Committee says no to concealed weapons in schools bill
BISMARCK -- A Senate committee is recommending lawmakers reject a bill that would allow concealed weapons in North Dakota schools with the school's permission.
BISMARCK - A Senate committee is recommending lawmakers reject a bill that would allow concealed weapons in North Dakota schools with the school’s permission.
The Senate Education Committee gave House Bill 1195 a do-not-pass recommendation on a 4-2 vote Wednesday. The full Senate is scheduled to vote on the bill Friday.
It would allow someone with a valid North Dakota concealed weapons license to carry a concealed firearm on school property with permission from the public or private school. The school must provide for training with local law enforcement and inform them of who’s authorized to carry.
Sen. Tim Flakoll, R-Fargo, the committee’s chairman, said the majority felt legislation is already in place allowing for school resource officers, and districts need to prioritize funding toward that end.
Flakoll said concerns also were raised about whether armed school district staff could adequately respond to an active-shooter situation; whether districts that allow conceal-carry would have difficulty obtaining liability insurance; and that students from districts that don’t allow conceal-carry would interact with those that do.
“In the end, I don’t think the committee was overall comfortable with how the bill was written and that it would add safety,” he said.
The House passed the bill 53-38 last month.
Rep.
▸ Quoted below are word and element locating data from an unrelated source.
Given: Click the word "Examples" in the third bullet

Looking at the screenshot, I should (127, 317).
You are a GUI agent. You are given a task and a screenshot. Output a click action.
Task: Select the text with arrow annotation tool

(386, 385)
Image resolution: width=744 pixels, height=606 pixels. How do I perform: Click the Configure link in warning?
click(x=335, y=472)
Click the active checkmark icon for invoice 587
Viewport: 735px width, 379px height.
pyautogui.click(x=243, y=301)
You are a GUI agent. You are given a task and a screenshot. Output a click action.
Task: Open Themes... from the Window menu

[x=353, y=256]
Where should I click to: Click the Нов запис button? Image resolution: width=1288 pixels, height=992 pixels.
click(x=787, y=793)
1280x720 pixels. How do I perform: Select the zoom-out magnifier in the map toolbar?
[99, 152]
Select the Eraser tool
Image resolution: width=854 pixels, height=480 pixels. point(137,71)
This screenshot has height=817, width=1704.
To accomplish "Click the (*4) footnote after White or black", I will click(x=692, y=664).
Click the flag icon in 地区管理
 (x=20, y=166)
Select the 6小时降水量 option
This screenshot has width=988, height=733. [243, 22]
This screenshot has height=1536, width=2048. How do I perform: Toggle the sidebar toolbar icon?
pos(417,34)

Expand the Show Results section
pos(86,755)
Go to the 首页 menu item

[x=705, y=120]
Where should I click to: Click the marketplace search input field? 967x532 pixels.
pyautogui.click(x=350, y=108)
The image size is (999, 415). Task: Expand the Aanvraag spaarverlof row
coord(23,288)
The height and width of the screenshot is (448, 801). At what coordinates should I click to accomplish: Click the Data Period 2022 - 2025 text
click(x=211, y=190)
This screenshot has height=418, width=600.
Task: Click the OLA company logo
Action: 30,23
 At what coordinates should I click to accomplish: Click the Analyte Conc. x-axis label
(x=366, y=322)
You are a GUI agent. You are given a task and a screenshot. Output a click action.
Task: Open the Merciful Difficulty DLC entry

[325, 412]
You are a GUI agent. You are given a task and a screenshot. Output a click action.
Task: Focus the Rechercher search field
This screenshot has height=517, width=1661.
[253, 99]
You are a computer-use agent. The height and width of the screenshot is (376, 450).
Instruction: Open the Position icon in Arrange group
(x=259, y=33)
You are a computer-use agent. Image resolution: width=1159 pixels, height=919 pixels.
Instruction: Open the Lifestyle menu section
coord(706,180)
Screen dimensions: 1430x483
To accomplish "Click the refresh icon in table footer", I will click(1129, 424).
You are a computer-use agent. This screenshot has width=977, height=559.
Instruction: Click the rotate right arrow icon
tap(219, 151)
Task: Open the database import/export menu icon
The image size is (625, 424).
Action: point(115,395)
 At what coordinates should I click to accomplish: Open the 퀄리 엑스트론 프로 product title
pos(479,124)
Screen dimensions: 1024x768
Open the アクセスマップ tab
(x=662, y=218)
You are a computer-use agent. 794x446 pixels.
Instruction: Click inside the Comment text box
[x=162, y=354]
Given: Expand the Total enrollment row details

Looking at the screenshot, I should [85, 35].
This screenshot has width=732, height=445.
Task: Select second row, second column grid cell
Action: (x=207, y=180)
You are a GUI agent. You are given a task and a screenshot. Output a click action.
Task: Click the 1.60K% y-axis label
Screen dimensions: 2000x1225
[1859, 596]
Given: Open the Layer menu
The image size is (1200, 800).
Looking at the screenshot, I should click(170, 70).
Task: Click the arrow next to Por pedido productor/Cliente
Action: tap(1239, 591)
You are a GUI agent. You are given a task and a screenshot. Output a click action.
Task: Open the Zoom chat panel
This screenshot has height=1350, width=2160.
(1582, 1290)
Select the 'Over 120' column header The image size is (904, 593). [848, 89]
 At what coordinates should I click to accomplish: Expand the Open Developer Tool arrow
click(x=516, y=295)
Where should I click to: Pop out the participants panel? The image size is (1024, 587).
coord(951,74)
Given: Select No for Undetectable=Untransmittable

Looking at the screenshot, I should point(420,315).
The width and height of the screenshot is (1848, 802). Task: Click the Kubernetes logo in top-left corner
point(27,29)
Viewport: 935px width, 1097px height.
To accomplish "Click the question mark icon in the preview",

Dwight Kiefert, R-Valley City, the bill’s prime sponsor, has said it would give schools where law enforcement is more than 30 minutes away an option to protect themselves and deter would-be shooters. Leaders of statewide groups representing teachers, school administrators and school boards have opposed the bill.
The Senate defeated Kiefert’s similar bill last session 18-27 after it passed the House 60-33.
Senators amended the current bill Thursday to make its mandatory psychological examination consistent with the evaluation required to become a state Bureau of Criminal Investigation agent.
The Senate Energy and Natural Resources Committee also heard testimony Thursday on House Bill 1450, which would remove public parks from the list of public places where it’s a Class B misdemeanor to possess a firearm or dangerous weapon.
The House passed that bill 67-26 last month, at the same time defeating a bill that would have allowed lawmakers and some other public officials to pack heat in the state Capitol and other public buildings.